In early 2006, we rolled out our first languages: Chinese, then Arabic.
In case you don't know, I am a native Chinese speaker and I can tell you one thing: Chinese-English translation by Google Translate is just terrible. By my standard, there are only two results, acceptable and unacceptable for translation. There is no such thing like a value in between 0.0 and 1.0 when evaluating the quality of a translation in real life. Either you understand or don't. 56.17% accuracy, what the heck does that actually mean?

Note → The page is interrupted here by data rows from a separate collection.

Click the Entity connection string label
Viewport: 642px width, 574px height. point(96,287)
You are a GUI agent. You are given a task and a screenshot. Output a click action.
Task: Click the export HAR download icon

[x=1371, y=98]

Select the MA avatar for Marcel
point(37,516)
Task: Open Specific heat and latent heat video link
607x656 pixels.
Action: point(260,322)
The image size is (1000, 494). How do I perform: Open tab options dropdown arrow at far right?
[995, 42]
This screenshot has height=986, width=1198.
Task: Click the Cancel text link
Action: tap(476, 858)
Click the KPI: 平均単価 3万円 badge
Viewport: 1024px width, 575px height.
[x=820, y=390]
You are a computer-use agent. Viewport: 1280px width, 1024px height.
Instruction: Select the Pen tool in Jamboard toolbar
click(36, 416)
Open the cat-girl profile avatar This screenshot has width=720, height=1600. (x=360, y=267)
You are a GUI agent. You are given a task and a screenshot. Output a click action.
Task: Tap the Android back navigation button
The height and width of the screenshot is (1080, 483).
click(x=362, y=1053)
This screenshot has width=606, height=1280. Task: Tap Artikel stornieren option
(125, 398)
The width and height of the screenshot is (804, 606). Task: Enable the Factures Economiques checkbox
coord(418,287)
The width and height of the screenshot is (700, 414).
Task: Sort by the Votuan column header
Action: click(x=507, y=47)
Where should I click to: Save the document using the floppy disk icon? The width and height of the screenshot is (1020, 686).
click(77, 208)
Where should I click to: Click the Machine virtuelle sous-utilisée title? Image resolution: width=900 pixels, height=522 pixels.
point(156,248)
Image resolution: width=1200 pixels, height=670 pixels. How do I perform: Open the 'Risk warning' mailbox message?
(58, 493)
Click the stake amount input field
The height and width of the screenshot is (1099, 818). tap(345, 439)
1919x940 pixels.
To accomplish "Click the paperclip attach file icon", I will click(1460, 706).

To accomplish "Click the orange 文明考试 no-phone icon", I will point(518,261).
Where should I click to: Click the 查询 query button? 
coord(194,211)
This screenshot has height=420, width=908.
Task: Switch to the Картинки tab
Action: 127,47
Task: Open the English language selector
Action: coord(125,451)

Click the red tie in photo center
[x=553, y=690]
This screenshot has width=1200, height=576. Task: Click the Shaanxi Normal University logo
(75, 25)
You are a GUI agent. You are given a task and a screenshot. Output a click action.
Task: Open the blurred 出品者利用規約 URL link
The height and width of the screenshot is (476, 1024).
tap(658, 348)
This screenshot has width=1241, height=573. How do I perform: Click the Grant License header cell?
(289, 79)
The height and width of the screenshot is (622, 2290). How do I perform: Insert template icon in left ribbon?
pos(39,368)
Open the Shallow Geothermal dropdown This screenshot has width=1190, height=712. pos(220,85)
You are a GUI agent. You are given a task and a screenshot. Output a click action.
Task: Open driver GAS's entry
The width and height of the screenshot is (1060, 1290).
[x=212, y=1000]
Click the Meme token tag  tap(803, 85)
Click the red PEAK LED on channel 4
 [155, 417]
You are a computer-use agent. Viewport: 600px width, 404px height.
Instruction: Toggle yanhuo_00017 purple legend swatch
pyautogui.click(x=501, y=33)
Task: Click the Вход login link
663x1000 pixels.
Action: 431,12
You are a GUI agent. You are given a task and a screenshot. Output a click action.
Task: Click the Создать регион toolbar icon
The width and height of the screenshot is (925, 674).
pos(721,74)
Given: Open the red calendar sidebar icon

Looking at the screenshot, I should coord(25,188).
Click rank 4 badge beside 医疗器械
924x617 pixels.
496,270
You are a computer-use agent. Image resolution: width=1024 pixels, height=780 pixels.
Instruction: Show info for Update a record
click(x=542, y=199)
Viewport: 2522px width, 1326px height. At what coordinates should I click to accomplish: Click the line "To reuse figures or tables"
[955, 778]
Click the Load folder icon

After I read that sentence, I copied the rest of post and got a Chinese translation from Google Translate. The translation is still bad, I hadn't tried Google Translate for a while. The sentence reads like a collection of words you are familiar with, but when you put them altogether in a sentence, not much sense at all. You have to guess the entire meaning by reading a word or a phrase, section by section, and you can still get lost in translation, literally, but in bad one.
Eventually, I went back to read the original English version.
I can't speak on other language translation since English and Chinese are the only two I know. But I have seen Korean translation wasn't considered as good, either. I was watching a live stream when an American asked Koreans for a translation and asked about the translation by Google Translate.
It seems Google Translate could have good results with Indo-European languages (or just between Germanic or same branch). I had once asked a German about an English translation of a German song by Google Translate, he said it was okay.
If you need a translation of a word, Google Translate might be okay, but still not for Chinese translation, it's like a land mine and you don't even know you are dead already. The difference is huge between any two languages, or where do you think those funny Engrish signs from?
Even in between English dialects, spelling, phrases, and so have already had some significant differences. Well, Google Translate doesn't have dialects choices, but seems to understand.
Machine translation hasn't reached the practical level in my humble opinion, "breaking down the language barrier," to be perfectly honest, it's still a big chuck of rock. I don't want to diminish Google Translate, but it's simply a fact. Needless to read how much effort they have put in, in order to understand the computation complexity is high. Just think about how much time a human has to put in for being a good translator.
To be honest, I don't expect seeing much improvement for next decade, machine translation has been around since 90s, that's first time I had used a portable device which can perform a full sentence translation not just a single word or phrase, which was a great selling point at the time even it could only do well with very short sentences. It might be around when computer was able to display multiple languages.
If you are using Google Translate for serious business (not literally), use it at your own risk. But I would advice hiring a real human translator for the time being.